An employer is seeking multiple Remote Regulatory Affairs Specialists for a two year project with extensions. These Regulatory Affairs specialist must have excellent documentation skills and must be able to be a self-manage/motivate as the contract will remain remote throughout its entirety. The role will be in support of the current MDR submissions impacting the entire medical device industry. Prior knowledge of MDR, FDA, NDA, or 510k regulations is a plus, but would allow for a candidate to hit the ground running. Within this role the team is looking for candidates that can support the entire lifecycle of the regulatory affairs process across multiple teams and products at a given time. Some experience working within PLM systems is required and knowledge of Windchill or Adaptiv would be a major benefit.

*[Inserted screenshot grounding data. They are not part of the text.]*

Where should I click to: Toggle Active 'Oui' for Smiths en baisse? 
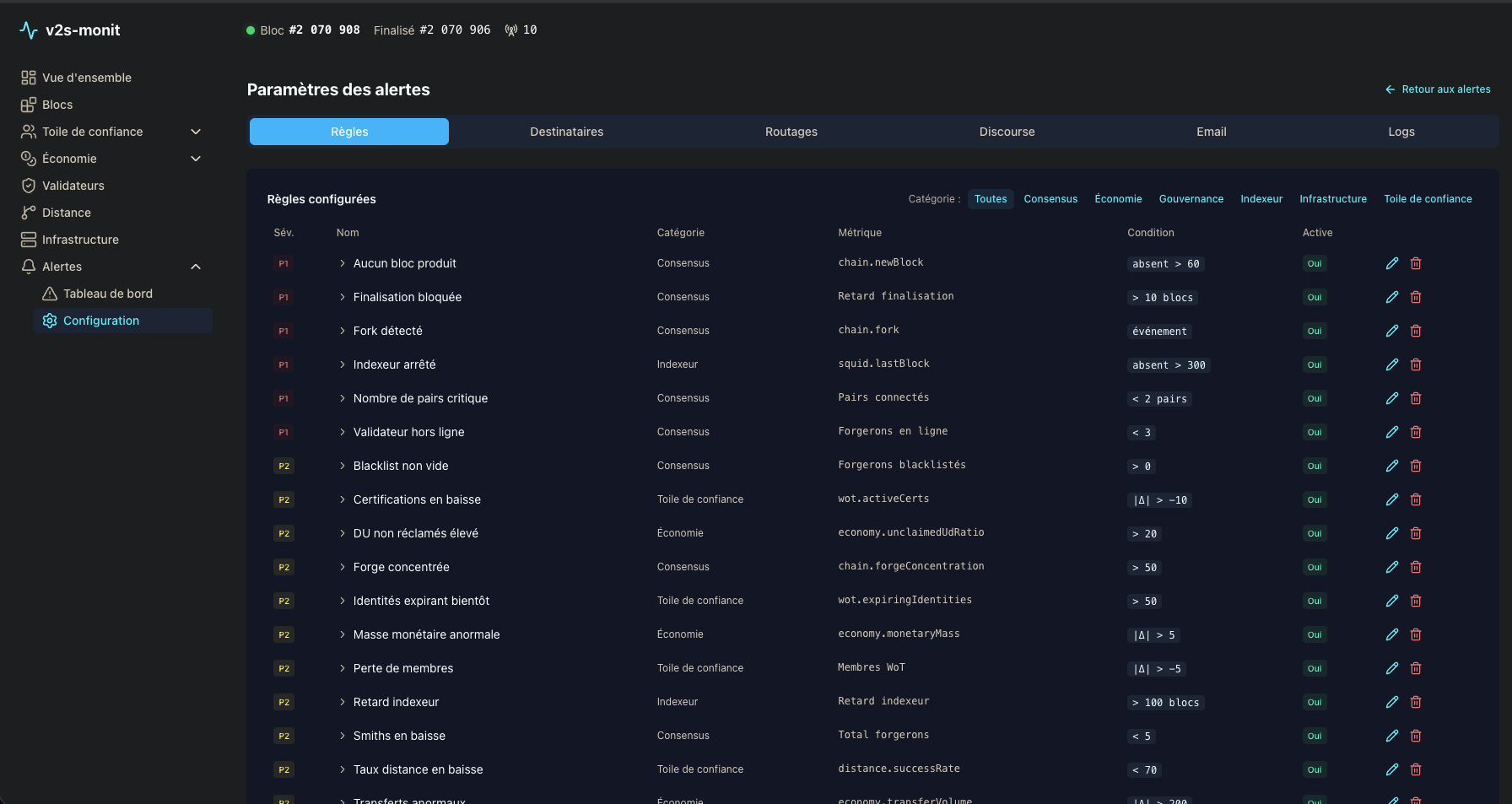1314,736
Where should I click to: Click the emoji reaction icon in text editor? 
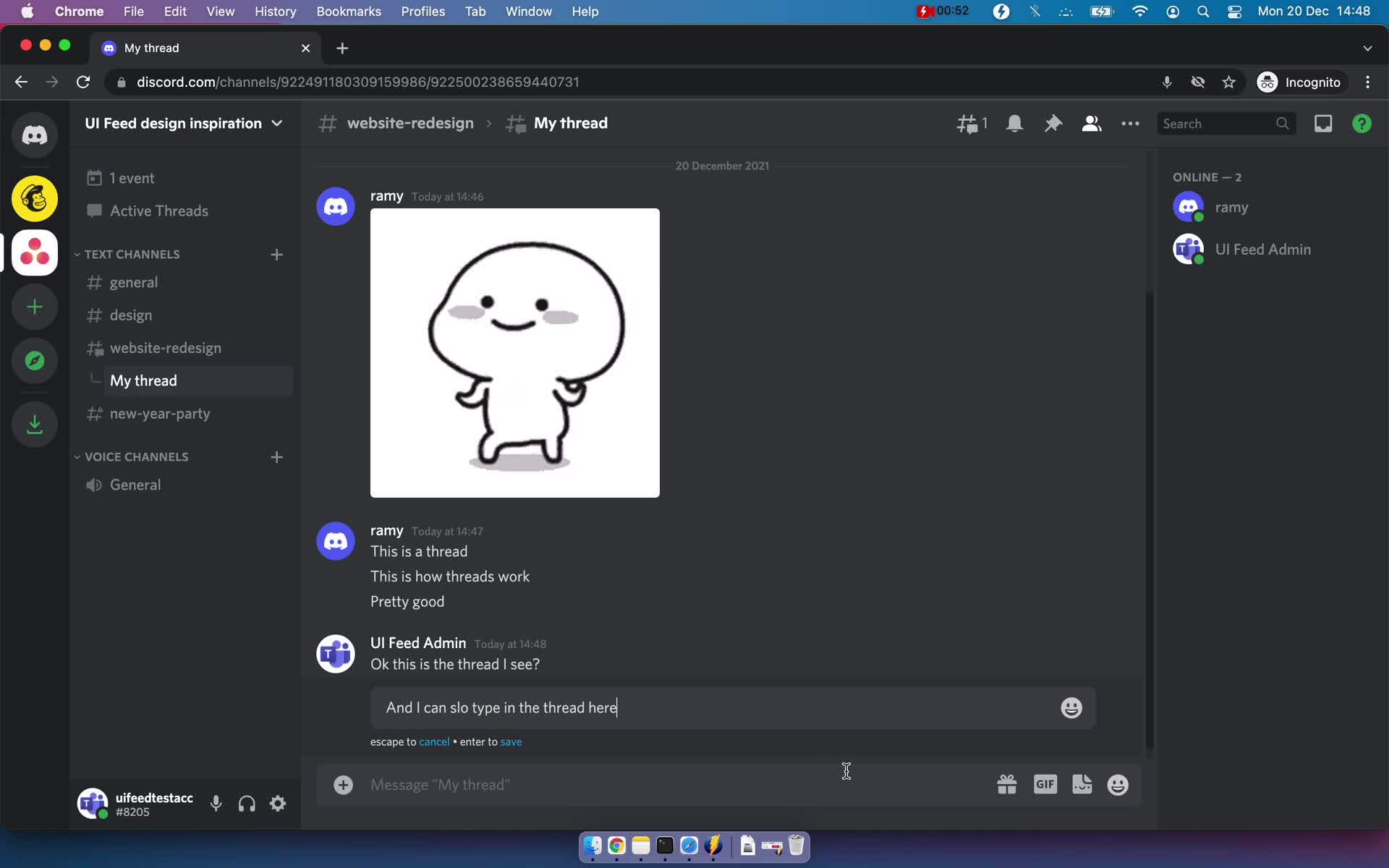(x=1069, y=707)
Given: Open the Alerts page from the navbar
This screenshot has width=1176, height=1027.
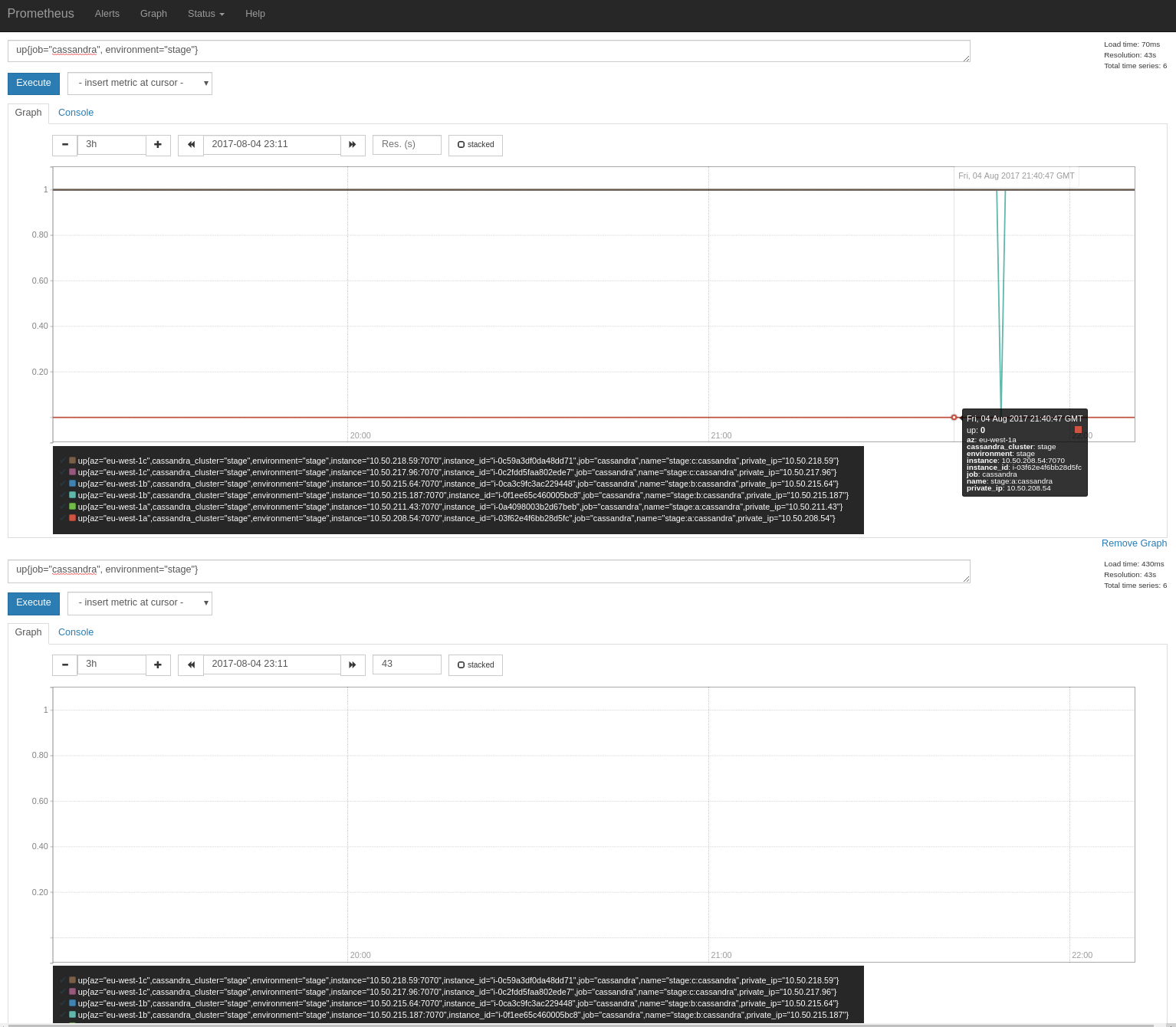Looking at the screenshot, I should pyautogui.click(x=107, y=14).
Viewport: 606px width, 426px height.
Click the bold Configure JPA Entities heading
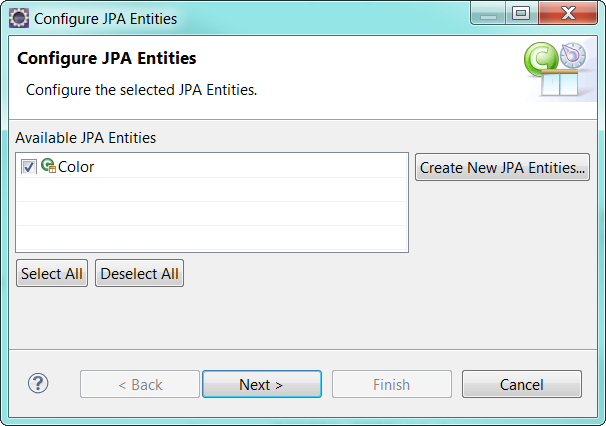pos(107,59)
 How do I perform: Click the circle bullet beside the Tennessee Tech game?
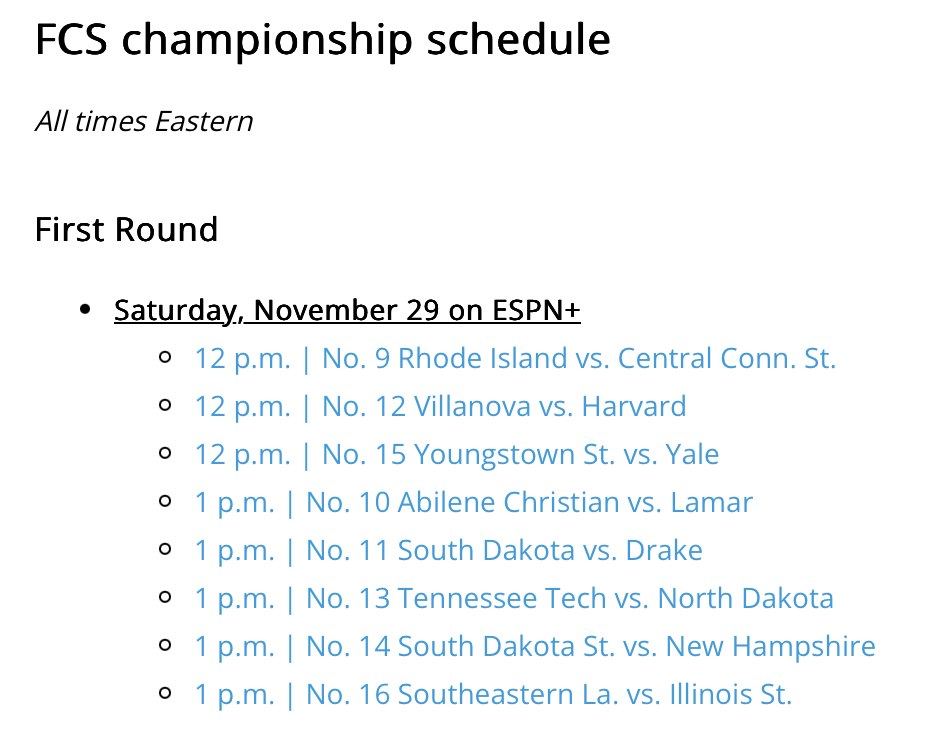click(x=166, y=597)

A background within a regulated environment including FDA and ISO standards will set a candidate up for success as well. Daily responsibilities within this role will be managing the technical documentation, working with cross functional teams and for one of the candidates working closely within the labeling and IFU (instructions for use) space. Prior experience with data management will also be required for the labeling team member! Other countries that the RA specialist will work with include and are not limited to China, India. Brazil, Argentina, Mexico and Russia
2-5 years of experience in a regulatory environment (510k submissions)
Degree in Science or Engineering
MDR, NDA, or FDA background
Advanced Excel skills
PLM system experience (Windchill or Adaptiv would be preferred)
Labeling or IFU experience (only needed for a lead role)
J&J experience
Benefit packages for this role will start on the 31st day of employment and include medical, dental, and vision insurance, as well as HSA, FSA, and DCFSA account options, and 401k retirement account access with employer matching. Employees in this role are also entitled to paid sick leave and/or other paid time off as provided by applicable law.